TITLE I-AMENDMENTS TO RECONSTRUCTION FINANCE
SEC. 101. Subsection (a) of section 4 of the Reconstruction Finance Corporation Act, as amended, is amended by adding three new paragraphs to read as follows:
“(5) To insure banks or other lending institutions against losses which they may sustain as a result of loans to or purchases of obligations representing loans to small business enterprises. In no case shall insurance underwritten by the Corporation under this paragraph exceed 10 per centum of the total amount of such loans or purchases of an insured bank or other lending institution. In addition to such insurance conditions as may be prescribed by the Corporation
“(A) not more than $100,000 of loans or obligations of one small business enterprise may be insured ;
"(B) no insured loan or obligation shall be for a period longer than ten years;
“(C) the rate of insurance premium and the interest rate on insured loans or obligations shall be fixed by the Corporation; and
“(D) notwithstanding a lack of commercial assets, collateral, or security, no audits or appraisals shall be required on insured loans or obligations but banks or other lending institutions shall certify to the borrower's good personal and business reputation. “(6) To purchase, service, or sell any loans, which are insured under paragraph (5) of this subsection, but no loan may be purchased for an amount exceeding the unpaid principal balance thereof, plus accrued interest, at the time of the purchase.

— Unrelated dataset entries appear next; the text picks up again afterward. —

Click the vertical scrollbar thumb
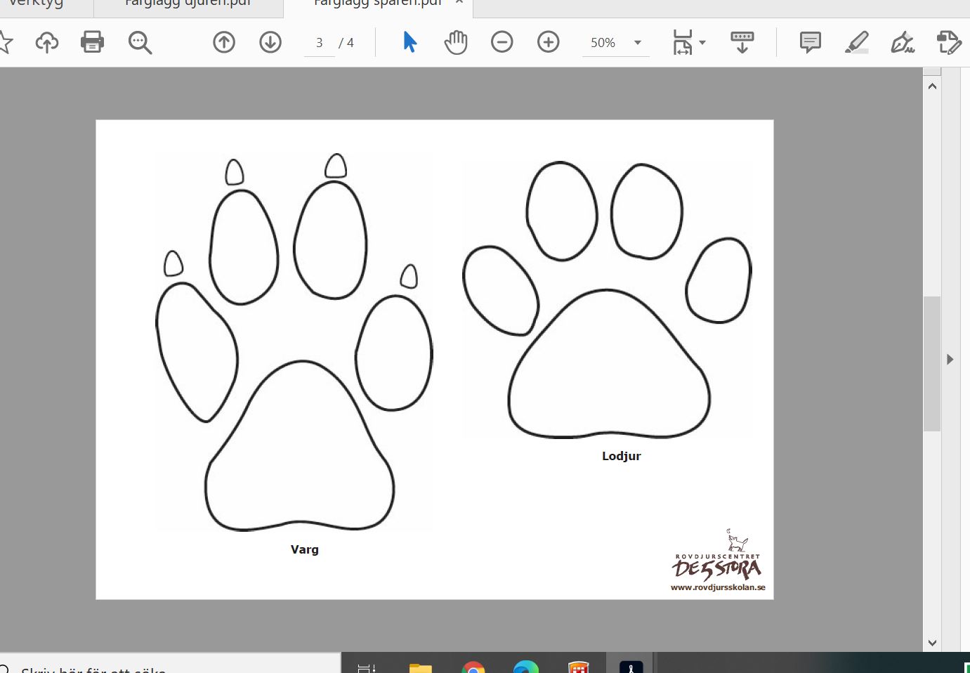 [932, 363]
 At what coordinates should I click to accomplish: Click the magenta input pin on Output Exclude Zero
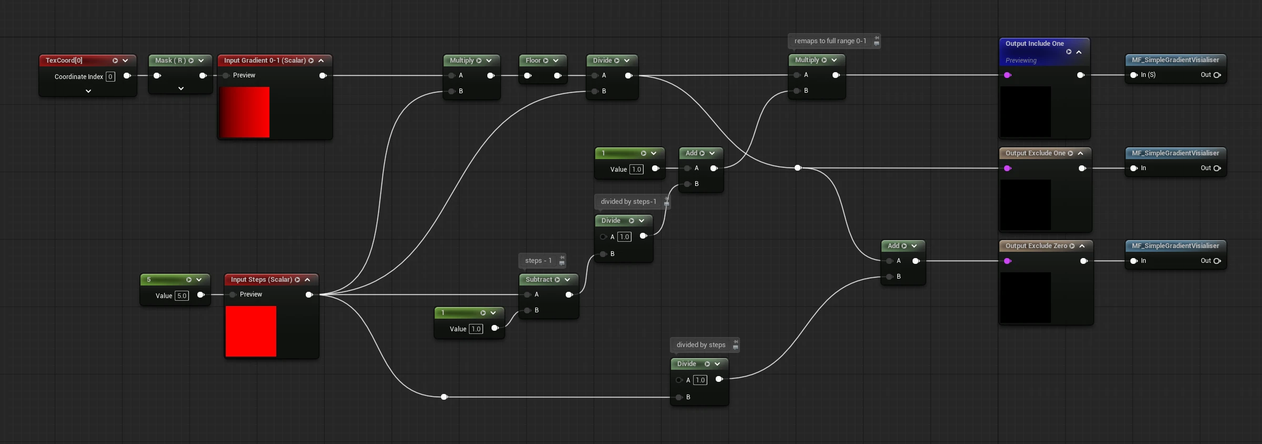tap(1007, 261)
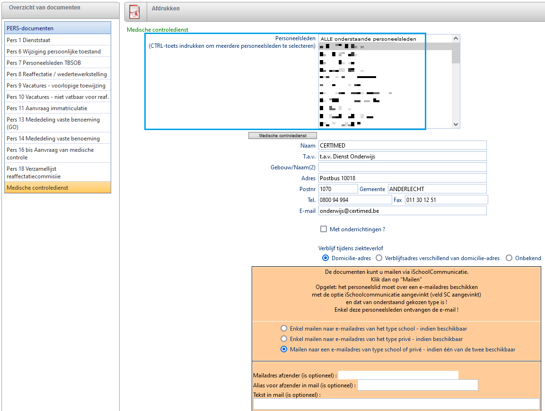Viewport: 545px width, 411px height.
Task: Click the E-mail input field
Action: [x=402, y=210]
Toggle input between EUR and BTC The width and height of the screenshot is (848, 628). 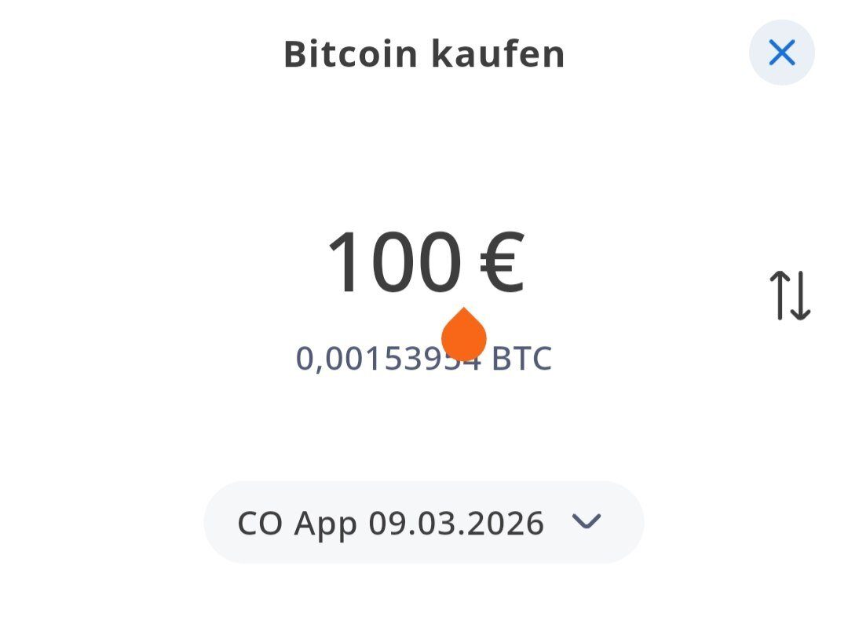tap(789, 295)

No loan shall be purchased unless the seller certifies that the loan is insurable under the standards prescribed for insurance of loans by the Corporation according to the provisions of paragraph (5) of this subsection. The Corporation is authorized to borrow money for the purposes of this paragraph through the issuance of notes or other such obligations. The total amount of purchases and commitments made by the Corporation under the provisions of this paragraph shall not exceed $750,000,000 outstanding at any one time.

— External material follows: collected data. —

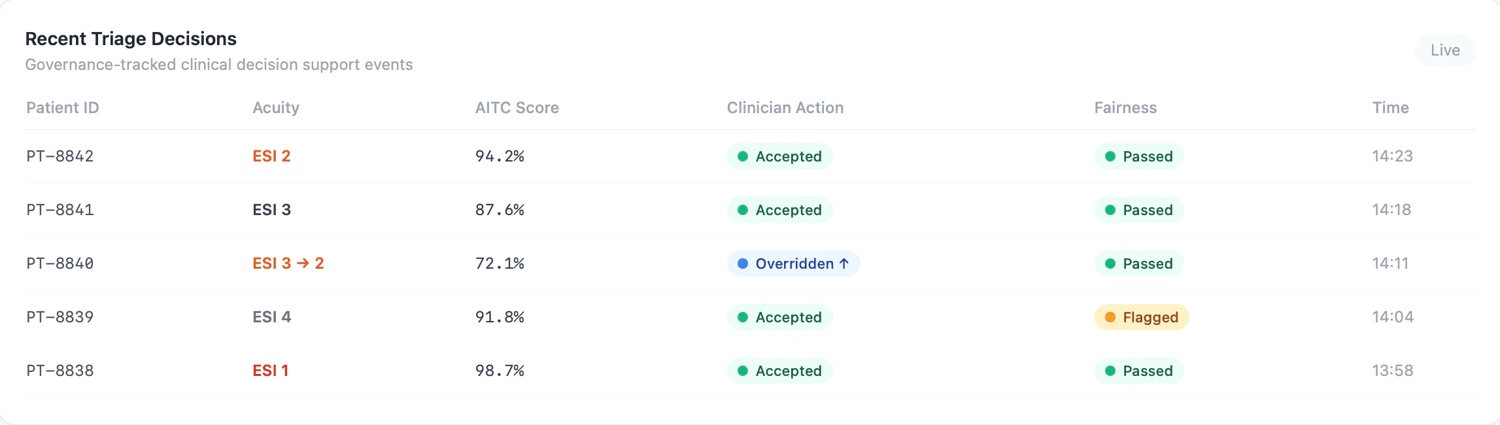Click the Time column header
Screen dimensions: 1500x425
[1391, 108]
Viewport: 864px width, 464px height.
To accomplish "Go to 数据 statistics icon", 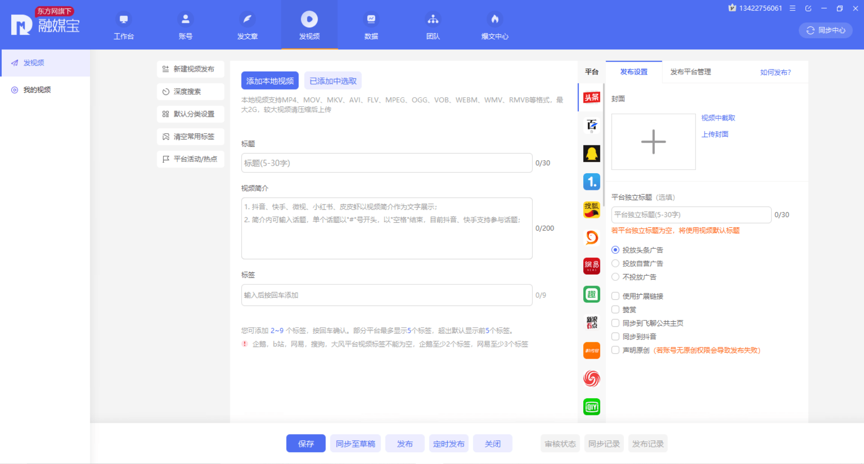I will pyautogui.click(x=371, y=19).
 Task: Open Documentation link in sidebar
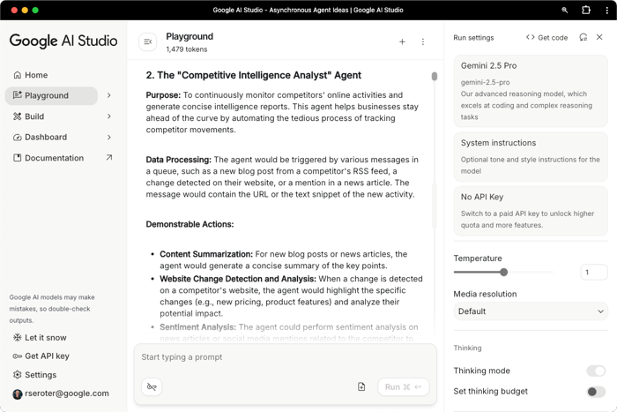click(54, 158)
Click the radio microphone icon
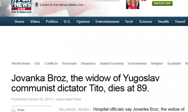This screenshot has width=188, height=112. tap(37, 5)
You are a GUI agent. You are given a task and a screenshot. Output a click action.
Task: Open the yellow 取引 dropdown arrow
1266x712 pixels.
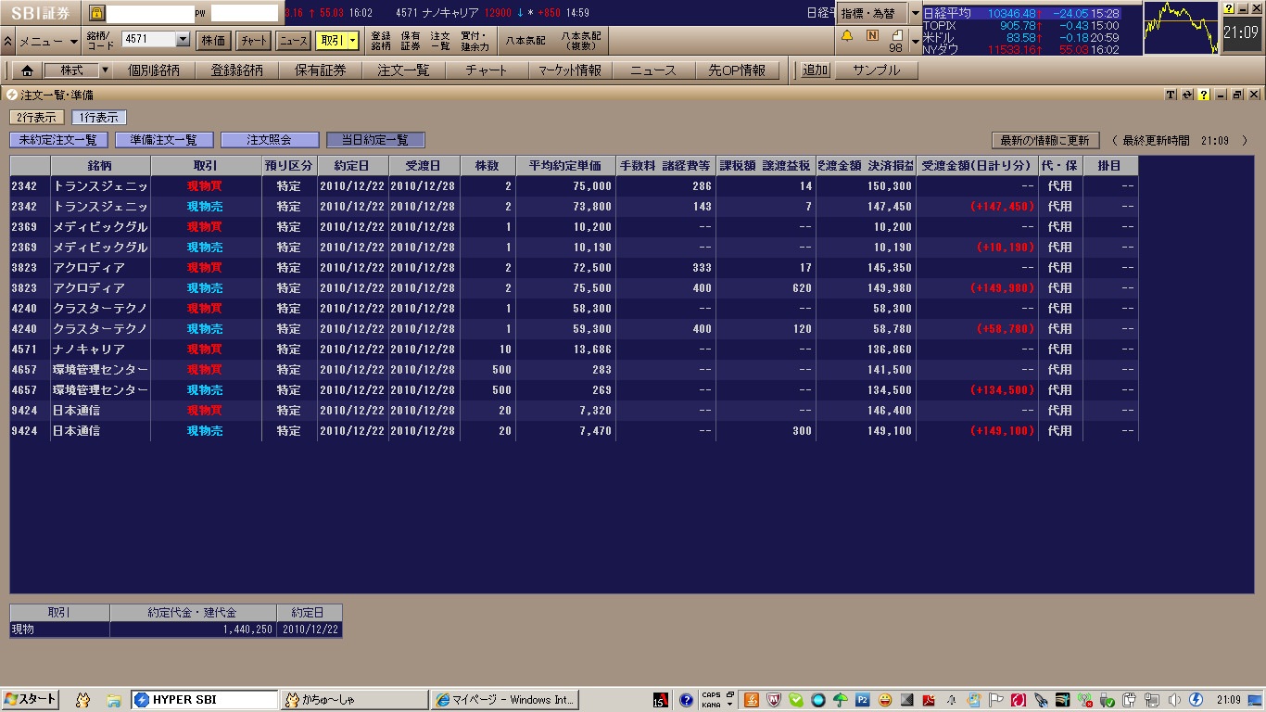(x=352, y=41)
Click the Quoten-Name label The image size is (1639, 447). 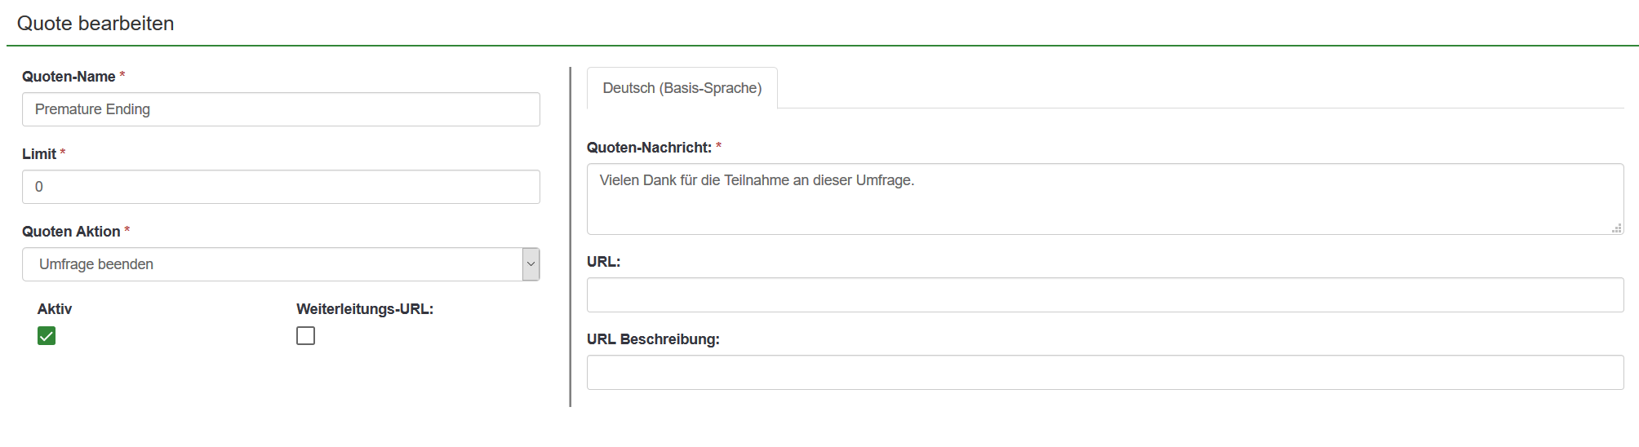69,77
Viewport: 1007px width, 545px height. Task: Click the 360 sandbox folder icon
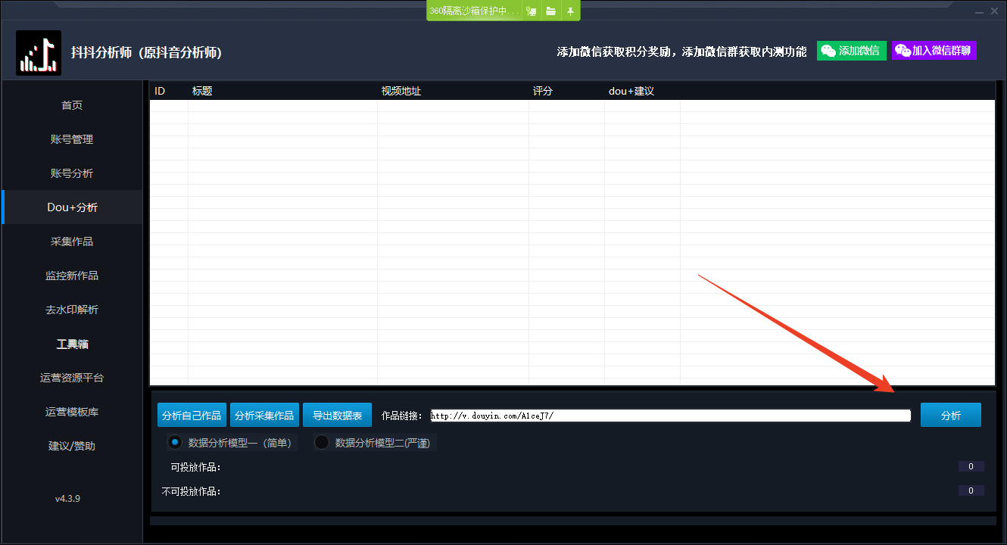click(x=550, y=11)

“(7) Subject to such limitations, restrictions, and regulations as the Corporation may prescribe, to guarantee any bank or lending institution against loss of principal or interest on, or may make a commitment to purchase and thereafter purchase from a bank or other lending institution, any loan which has a maturity of not more than fifteen years, made to a small business enterprise for the purpose of financing (A) alterations, repairs, and improvements upon or in connection with existing structures or the building of new structures upon real property by the owners thereof or by lessees of such real property under a lease expiring not less than six months after the maturity of the loan, or (B) the purchase of equipment or fixtures extends beyond the maturity of the loan, if such structures, equipment, or fixtures are not held by the small business enterprise primarily for sale to customers in the ordinary course of trade or business. The Corporation shall not guarantee or make a commitment to purchase under this paragraph more than 90 per centum of the unpaid balance of any loan. The aggregate amount of guaranties and commitments under this paragraph ontstanding at any one time, together with the amount of loans acquired thereunder and held at the same time, shall not exceed $500,000.000.”

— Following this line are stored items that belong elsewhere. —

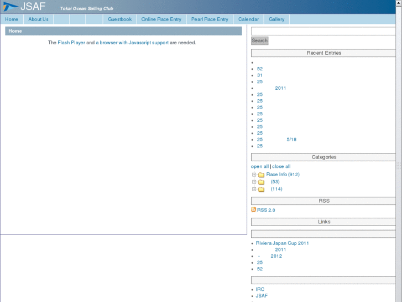Select the Pearl Race Entry tab
The height and width of the screenshot is (302, 402).
click(x=210, y=19)
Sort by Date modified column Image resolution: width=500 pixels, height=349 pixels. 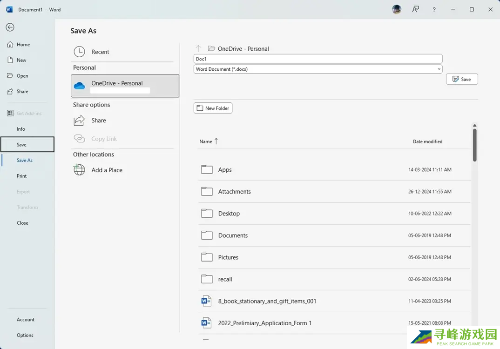tap(427, 141)

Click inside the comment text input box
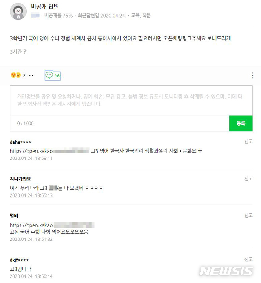pos(131,101)
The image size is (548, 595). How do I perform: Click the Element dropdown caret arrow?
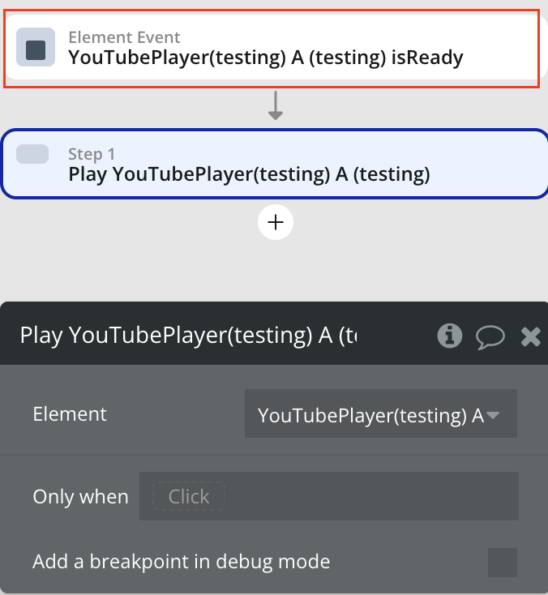[x=493, y=415]
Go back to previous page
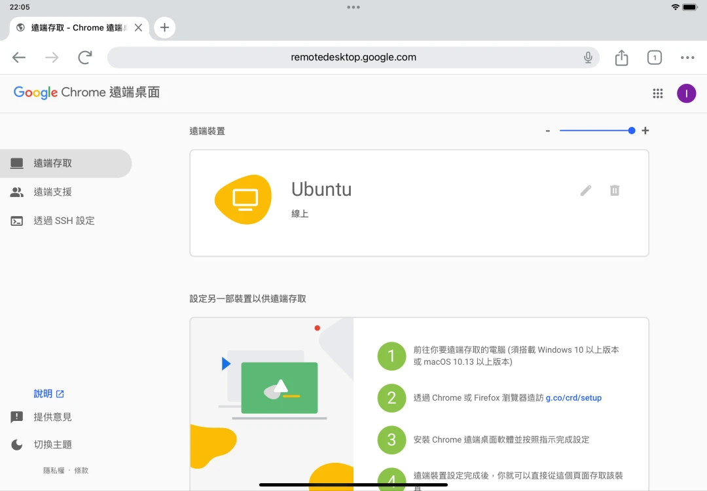Viewport: 707px width, 491px height. (x=19, y=58)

SEC. 102. Subsection (b) (1) of section 4 of the Reconstruction Finance Corporation Act, as amended, is amended by striking out the period at the end thereof and inserting a colon and the following: “Providing, That in order to encourage small business ent rprises the Corporation is authorized to give accounts receivable, inventories, including raw materials, work in progress, and finished goods, management skills, past earnings, and prospective earnings consideration over security in the form of other types of collateral, in the making of loans either directly or in cooperation with banks or other lending institutions under paragraph (1) of subsection (a) of this section for the purpose of establishing new business enterprises or for meeting the long-term capital requirements of existing small business enterprises. The Corporation shall make direct loans pursuant to the foregoing proviso only in those cases where loans cannot be consummated in cooperation with banks or other lending institutions."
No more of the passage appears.